**Section 2: Data Preparation**

Notebook for "Introduction to Data Science and Machine Learning"

version 1.0, April 30 2024

**Information:**

In this task we will work with a data set that offers possibilities of data cleaning. The data set consists of some dummy data that was produced specifically for this lab assignment. So it is not meaningful. 

## Importing Basic Modules

We will need some basic modules:

- `pandas` implements the data frames we will look at
- `seaborn` provides statitical plots and some basic data sets like the iris flower data set, and
- `matplotib.pyplot` provides basic (MATLAB like) plotting functionality.

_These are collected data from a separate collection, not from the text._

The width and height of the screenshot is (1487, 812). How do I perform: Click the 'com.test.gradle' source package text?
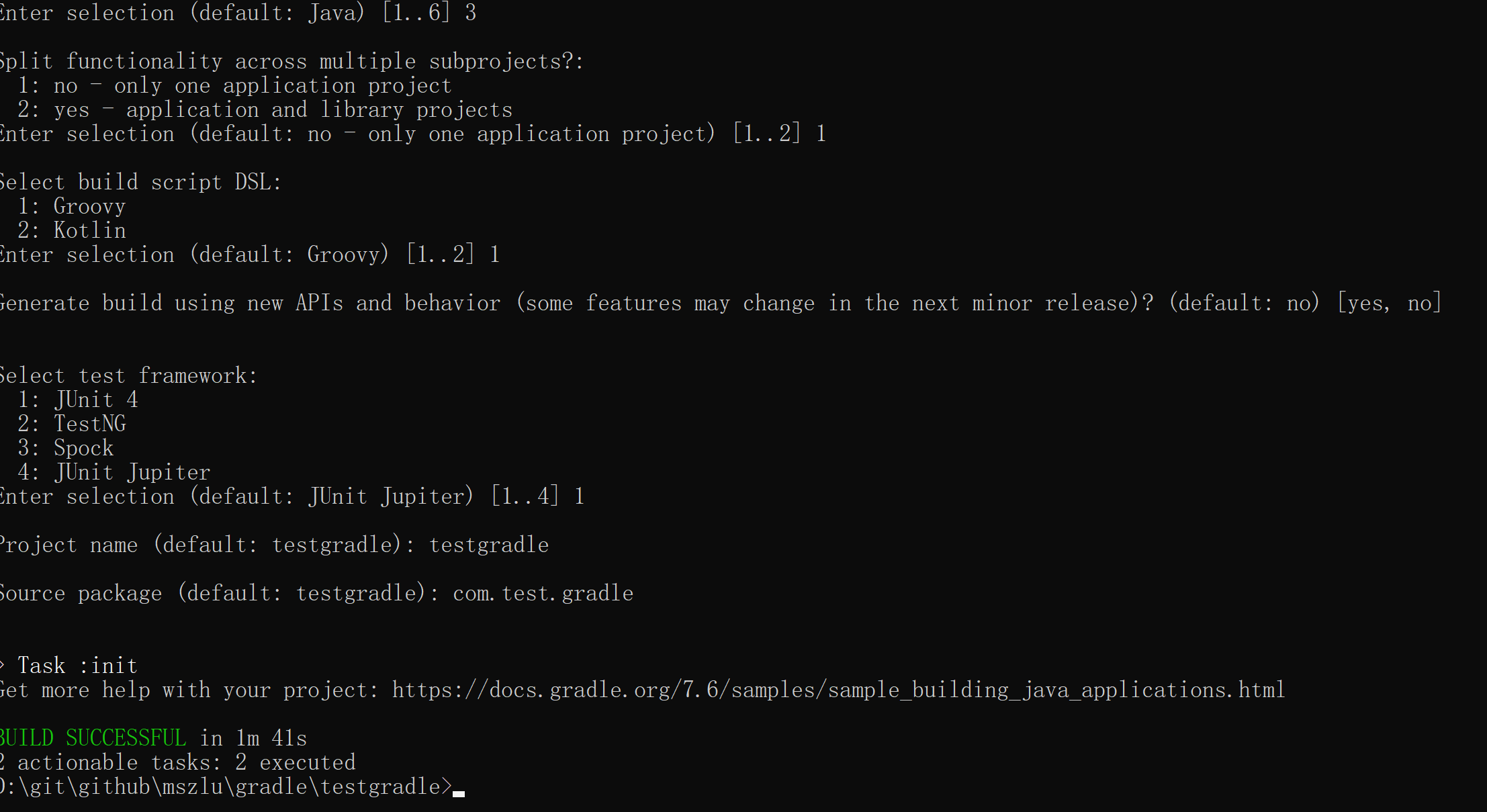pos(543,593)
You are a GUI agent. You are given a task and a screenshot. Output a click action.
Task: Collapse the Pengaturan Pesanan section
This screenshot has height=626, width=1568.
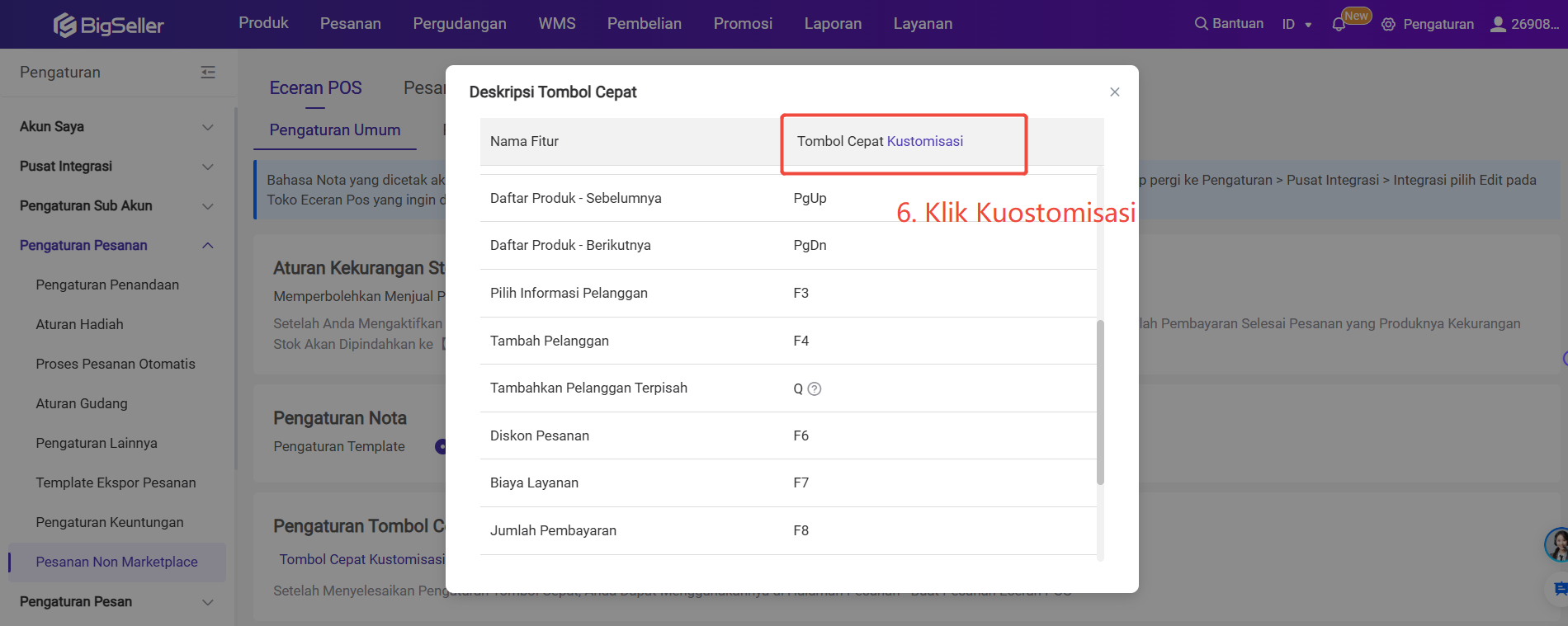[x=208, y=246]
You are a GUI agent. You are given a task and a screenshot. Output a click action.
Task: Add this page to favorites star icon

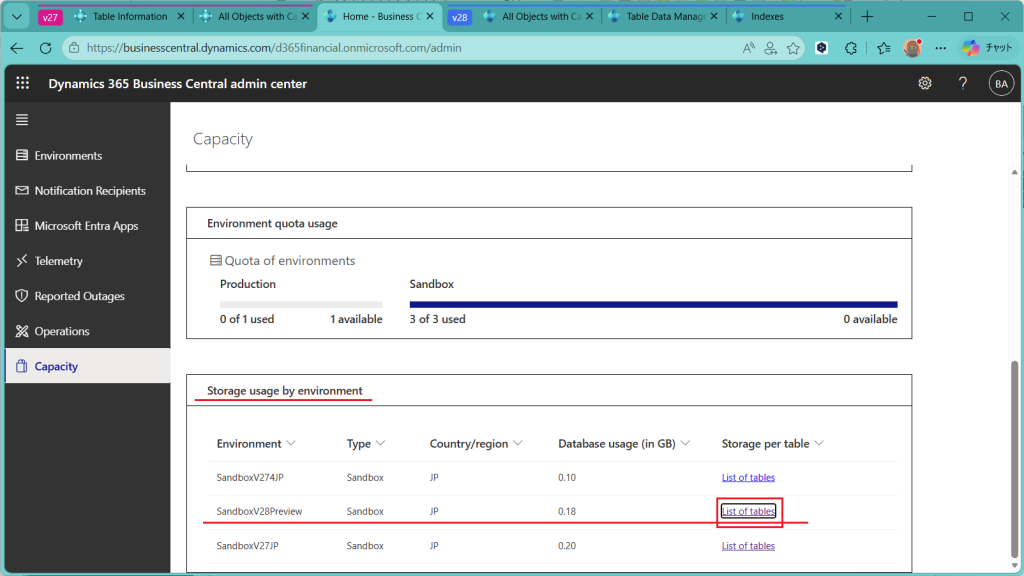(793, 48)
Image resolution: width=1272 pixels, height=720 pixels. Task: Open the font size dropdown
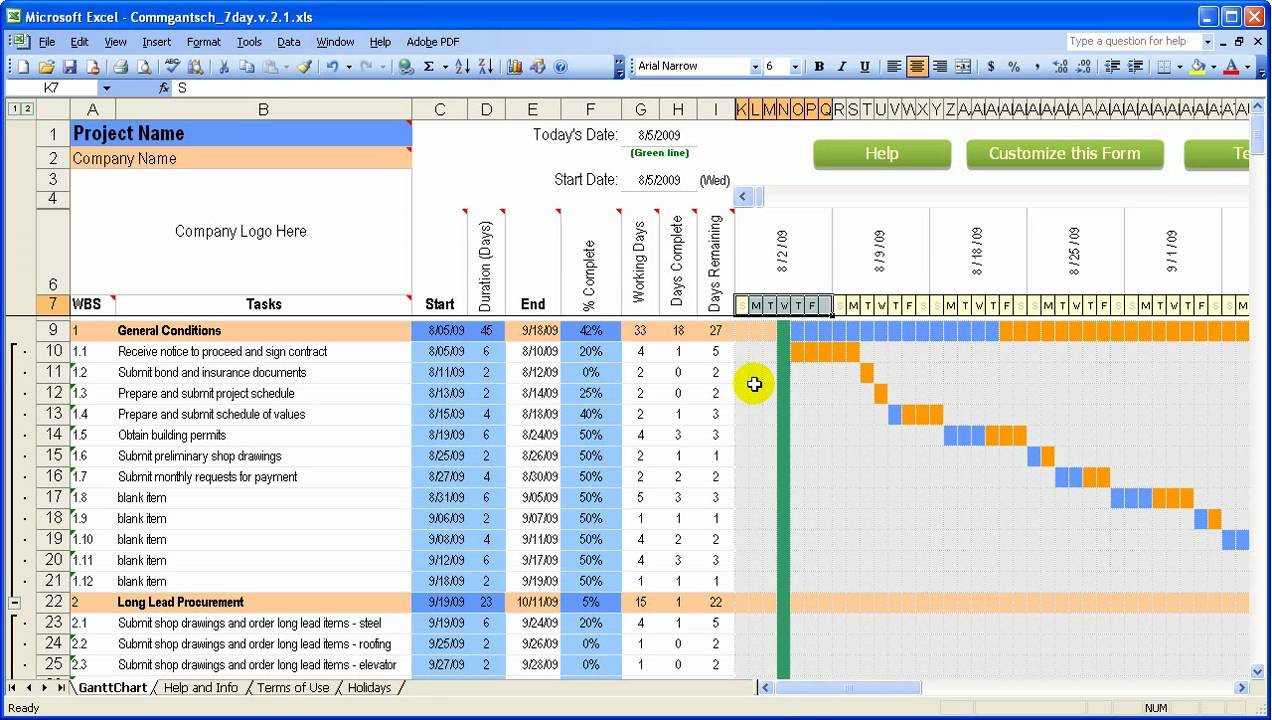point(796,66)
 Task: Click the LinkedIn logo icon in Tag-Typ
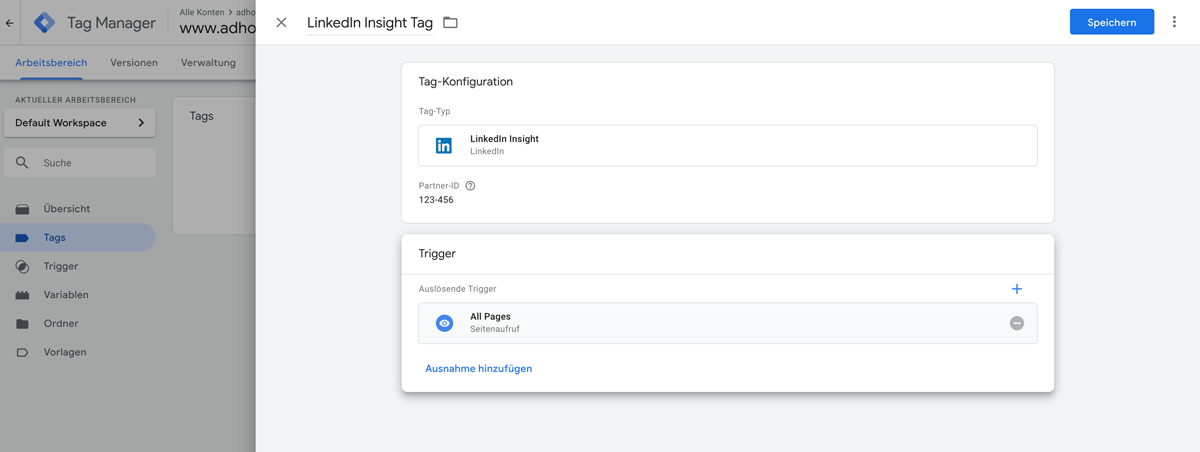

We will thus import all four modules first.

In [None]:
import pandas as pd
import seaborn as sns
import matplotlib.pyplot as plt
import numpy as np
from pandas.plotting import scatter_matrix
from pandas.api.types import CategoricalDtype

# Data Preparation

## 1. Loading the data

We start by loading the dataset. It is defined in a `csv` file so we load it directly to a pandas data frame using `read_csv()`.


In [None]:
data=pd.read_csv('data/dataPreparation.csv')

In [None]:
data

## 2. Getting to know the data

Please use the code elements you learned in the notebook "1 Getting to Know the Data":

- Display the first five rows of the data

- Display the information about the data 

**Questions:**
- how many data entries are there?
- how many columns are there?
- are there any missing values? How many? In which column?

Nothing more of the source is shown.